The following bullet points should be nailed to the front door of the Pentagon:
- The Korean War saved South Korea from communism but was not a military victory.
- The Vietnam War was a lengthy, humiliating, and costly defeat.
- We intervened in Somalia and the Balkans for humanitarian reasons with little real success.
- We fought an “endless” and indecisive war in Iraq.
- We fought and lost a 20-year war in Afghanistan.
- We fought an ill-fated Global War on Terror which reduced our influence in the Middle East.
After more than 30 years of interventionism abroad coupled with more than a decade of emphasizing “diversity, equity, and inclusion” policies within the armed services, the United States is less secure than Ronald Reagan left us in 1989.
The leaders running the Pentagon for the past 30 years have demonstrably failed. We need a fresh start in that massive building in Arlington County just across the Potomac River from Washington, D.C.
Pete Hegseth, who President-elect Trump plans to nominate as Secretary of Defense, is just the person to implement that fresh start.

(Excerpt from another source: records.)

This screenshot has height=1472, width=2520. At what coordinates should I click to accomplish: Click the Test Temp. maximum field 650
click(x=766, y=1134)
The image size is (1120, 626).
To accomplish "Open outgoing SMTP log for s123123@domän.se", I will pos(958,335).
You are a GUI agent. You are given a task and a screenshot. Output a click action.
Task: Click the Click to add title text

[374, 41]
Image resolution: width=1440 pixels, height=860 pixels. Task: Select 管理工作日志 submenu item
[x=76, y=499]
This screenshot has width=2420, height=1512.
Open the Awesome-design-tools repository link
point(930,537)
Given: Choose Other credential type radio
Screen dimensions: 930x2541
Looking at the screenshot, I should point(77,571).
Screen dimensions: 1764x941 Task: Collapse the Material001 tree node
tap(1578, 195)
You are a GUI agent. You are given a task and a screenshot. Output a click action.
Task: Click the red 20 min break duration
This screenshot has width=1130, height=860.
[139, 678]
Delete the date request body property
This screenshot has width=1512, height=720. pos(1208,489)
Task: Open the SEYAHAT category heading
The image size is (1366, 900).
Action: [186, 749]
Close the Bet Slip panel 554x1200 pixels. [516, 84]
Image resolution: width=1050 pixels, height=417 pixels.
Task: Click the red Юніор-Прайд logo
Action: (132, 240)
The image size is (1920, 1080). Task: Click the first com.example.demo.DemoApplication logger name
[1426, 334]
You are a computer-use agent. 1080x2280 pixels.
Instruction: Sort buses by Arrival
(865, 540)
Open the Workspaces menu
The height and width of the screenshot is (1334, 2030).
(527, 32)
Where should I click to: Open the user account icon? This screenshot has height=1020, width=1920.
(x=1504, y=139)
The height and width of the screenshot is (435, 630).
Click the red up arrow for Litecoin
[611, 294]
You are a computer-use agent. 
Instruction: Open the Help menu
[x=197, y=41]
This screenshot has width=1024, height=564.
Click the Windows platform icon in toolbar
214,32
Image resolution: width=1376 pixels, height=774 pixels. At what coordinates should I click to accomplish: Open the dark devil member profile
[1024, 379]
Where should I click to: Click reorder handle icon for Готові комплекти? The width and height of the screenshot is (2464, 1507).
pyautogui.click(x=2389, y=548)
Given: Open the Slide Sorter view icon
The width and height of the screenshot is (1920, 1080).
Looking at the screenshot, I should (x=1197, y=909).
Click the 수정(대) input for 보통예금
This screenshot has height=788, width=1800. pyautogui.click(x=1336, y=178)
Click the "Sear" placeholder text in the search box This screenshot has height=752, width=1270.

During that 30-year time period since the end of the Cold War, there were two major exceptions to this record of failure: the first Gulf War in 1991, which was fought for the limited purpose of reversing Iraq’s conquest of Kuwait and possible aggression toward Saudi Arabia; and the mostly anti-interventionist policies of the first Trump administration. The first Trump administration came the closest of any post-Cold War administration to replicate the “peace through strength” approach of Ronald Reagan’s presidency.